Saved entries

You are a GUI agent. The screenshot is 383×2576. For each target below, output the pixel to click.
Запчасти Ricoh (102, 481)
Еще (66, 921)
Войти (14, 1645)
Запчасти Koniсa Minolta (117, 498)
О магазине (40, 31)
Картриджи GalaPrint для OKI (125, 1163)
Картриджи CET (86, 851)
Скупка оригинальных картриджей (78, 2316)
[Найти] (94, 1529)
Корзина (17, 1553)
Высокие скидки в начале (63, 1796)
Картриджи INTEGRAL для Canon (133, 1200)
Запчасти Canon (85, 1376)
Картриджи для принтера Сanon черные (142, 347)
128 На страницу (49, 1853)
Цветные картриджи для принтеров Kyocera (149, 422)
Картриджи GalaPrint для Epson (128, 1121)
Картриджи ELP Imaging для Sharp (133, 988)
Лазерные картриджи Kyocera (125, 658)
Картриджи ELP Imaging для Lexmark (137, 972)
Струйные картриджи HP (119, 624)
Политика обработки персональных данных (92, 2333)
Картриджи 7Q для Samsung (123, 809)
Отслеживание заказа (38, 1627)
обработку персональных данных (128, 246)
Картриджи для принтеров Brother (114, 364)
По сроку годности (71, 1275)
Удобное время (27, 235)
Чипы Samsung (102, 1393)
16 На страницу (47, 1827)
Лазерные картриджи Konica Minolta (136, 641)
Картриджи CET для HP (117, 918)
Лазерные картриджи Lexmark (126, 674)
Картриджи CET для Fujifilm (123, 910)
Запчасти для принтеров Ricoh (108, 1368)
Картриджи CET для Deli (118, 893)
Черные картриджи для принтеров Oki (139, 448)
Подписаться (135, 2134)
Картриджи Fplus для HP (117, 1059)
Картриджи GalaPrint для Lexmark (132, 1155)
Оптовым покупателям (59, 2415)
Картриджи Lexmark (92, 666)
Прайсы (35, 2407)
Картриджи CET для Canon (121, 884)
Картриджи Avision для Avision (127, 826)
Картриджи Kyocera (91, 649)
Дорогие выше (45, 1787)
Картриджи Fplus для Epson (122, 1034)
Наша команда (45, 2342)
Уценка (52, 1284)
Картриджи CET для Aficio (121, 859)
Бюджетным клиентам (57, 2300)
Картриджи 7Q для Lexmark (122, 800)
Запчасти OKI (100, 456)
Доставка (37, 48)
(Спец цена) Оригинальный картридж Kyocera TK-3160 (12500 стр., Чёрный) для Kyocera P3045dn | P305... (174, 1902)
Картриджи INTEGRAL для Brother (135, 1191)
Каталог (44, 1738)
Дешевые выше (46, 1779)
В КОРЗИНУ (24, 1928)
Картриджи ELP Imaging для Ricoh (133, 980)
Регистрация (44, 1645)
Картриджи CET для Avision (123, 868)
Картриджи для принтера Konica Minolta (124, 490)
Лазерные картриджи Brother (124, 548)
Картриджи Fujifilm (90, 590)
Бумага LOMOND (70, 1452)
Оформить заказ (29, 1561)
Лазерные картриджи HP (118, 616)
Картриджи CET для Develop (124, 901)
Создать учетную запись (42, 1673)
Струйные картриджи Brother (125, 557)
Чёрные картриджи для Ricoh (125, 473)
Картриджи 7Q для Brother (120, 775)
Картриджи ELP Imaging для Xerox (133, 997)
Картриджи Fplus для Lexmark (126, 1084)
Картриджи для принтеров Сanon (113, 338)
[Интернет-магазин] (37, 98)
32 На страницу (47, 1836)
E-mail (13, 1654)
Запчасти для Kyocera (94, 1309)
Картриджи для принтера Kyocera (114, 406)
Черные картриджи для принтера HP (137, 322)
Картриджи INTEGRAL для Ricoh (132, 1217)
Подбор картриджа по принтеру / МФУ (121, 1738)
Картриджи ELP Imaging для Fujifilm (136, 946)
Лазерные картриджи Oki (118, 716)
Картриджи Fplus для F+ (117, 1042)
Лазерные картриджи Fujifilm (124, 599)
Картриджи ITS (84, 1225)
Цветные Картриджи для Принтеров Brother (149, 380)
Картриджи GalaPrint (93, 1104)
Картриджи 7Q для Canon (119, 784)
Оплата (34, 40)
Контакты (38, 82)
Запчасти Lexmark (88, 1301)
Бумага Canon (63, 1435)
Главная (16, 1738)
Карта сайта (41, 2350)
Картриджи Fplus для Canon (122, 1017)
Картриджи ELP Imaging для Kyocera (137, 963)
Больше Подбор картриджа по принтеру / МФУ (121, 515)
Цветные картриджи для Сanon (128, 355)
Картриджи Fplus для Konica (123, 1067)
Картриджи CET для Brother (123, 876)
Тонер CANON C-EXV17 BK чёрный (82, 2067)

What is required: All lines above from the one holding "Отслеживание заказа (38, 1627)" to the one holding "Каталог (44, 1738)", inclusive, are to be copied exactly; no other line is wanted.

Response area:
Отслеживание заказа (38, 1627)
обработку персональных данных (128, 246)
Картриджи для принтеров Brother (114, 364)
По сроку годности (71, 1275)
Удобное время (27, 235)
Чипы Samsung (102, 1393)
16 На страницу (47, 1827)
Лазерные картриджи Konica Minolta (136, 641)
Картриджи CET для HP (117, 918)
Лазерные картриджи Lexmark (126, 674)
Картриджи CET для Fujifilm (123, 910)
Запчасти для принтеров Ricoh (108, 1368)
Картриджи CET для Deli (118, 893)
Черные картриджи для принтеров Oki (139, 448)
Подписаться (135, 2134)
Картриджи Fplus для HP (117, 1059)
Картриджи GalaPrint для Lexmark (132, 1155)
Оптовым покупателям (59, 2415)
Картриджи Lexmark (92, 666)
Прайсы (35, 2407)
Картриджи CET для Canon (121, 884)
Картриджи Avision для Avision (127, 826)
Картриджи Kyocera (91, 649)
Дорогие выше (45, 1787)
Картриджи Fplus для Epson (122, 1034)
Наша команда (45, 2342)
Уценка (52, 1284)
Картриджи CET для Aficio (121, 859)
Бюджетным клиентам (57, 2300)
Картриджи 7Q для Lexmark (122, 800)
Запчасти OKI (100, 456)
Доставка (37, 48)
(Спец цена) Оригинальный картридж Kyocera TK-3160 (12500 стр., Чёрный) для Kyocera P3045dn | P305... (174, 1902)
Картриджи INTEGRAL для Brother (135, 1191)
Каталог (44, 1738)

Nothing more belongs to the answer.